Genes and chromosomes are responsible for passing on many defining family traits from one generation to the next. But they can also pass on some unwanted ones too – such as certain abnormalities and illnesses, or an increased risk for certain illnesses.
It’s the job of medical geneticists – pediatricians with special training in genetics – to not only diagnose and manage such hereditary conditions, but also to offer families the medical support they need when faced with a genetic problem.
When Might a Child Need to See a Geneticist?
A child may be referred to a geneticist if he or she has a birth defect or physical malformation; problems with growth and development; known or suspected metabolic disease; significant learning and behavior problems; a family history of a genetic condition (such as muscular dystrophy or cystic fibrosis); or a medical problem whose cause is unknown.
A family might also choose to see a geneticist as part of a pre-adoption evaluation for a domestic or international adoption.
What to Expect at a Visit
A family whose child has been referred to a Nemours geneticist will receive a call from one of our genetic counselors prior to the visit. These professionals work closely with the medical geneticists, gathering information about your family history and your child’s medical history.

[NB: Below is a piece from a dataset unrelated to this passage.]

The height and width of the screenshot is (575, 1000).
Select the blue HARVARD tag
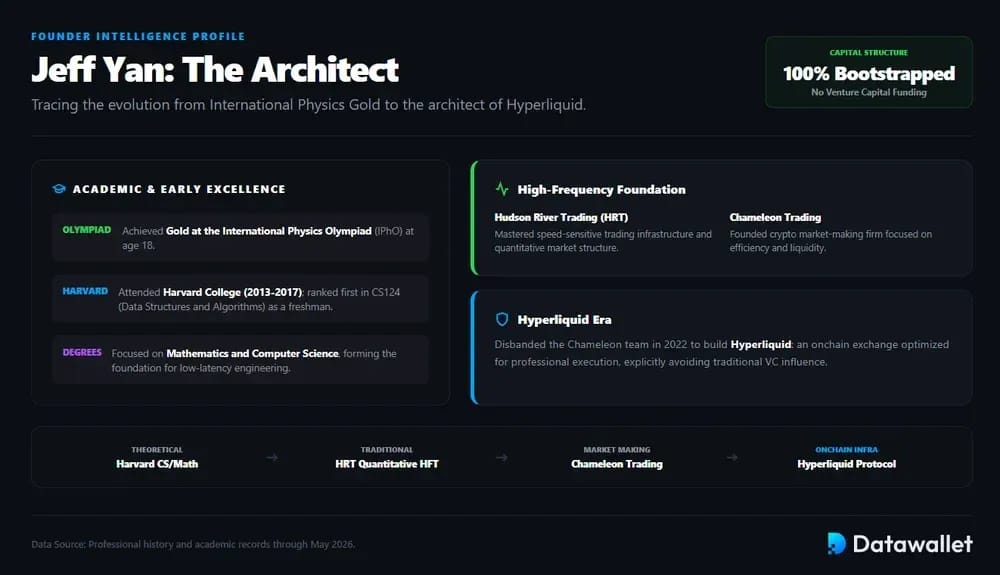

During the visit, the geneticist will review the information you provided as well as ask additional questions about your child’s health and development. He or she will also perform a thorough physical exam and often order X-rays, other imaging studies (such as a CT scan or MRI), and blood work. In many cases, more specialized laboratory tests may also be necessary, such as chromosome analysis, metabolic studies, and molecular DNA testing.
Because many of these tests must be performed in special labs, it can take a while to get the results. The genetic counselor, working with the geneticist, will keep you informed of the results. Sometimes studies need to be performed on the parents as well, in order to compare them with the child’s results.
In the case of prospective adoption, the genetics specialists will review the report of the medical history and examination that has been provided, including photos or videos of the child to be adopted, and any X-ray or laboratory test results available.
After Your Visit
If a condition is identified after a diagnostic evaluation, our staff will begin the process of educating and counseling families about the condition, its cause, prognosis (outlook), treatment, and risk of recurrence.
We may also consult with other pediatric subspecialties, such as Neurology, Ophthalmology, Endocrinology, Metabolism, or Orthopedics, to create a management plan based on the child’s needs. Genetic counseling is also available to help families assess their risk of passing on the condition in the future and to make family planning decisions.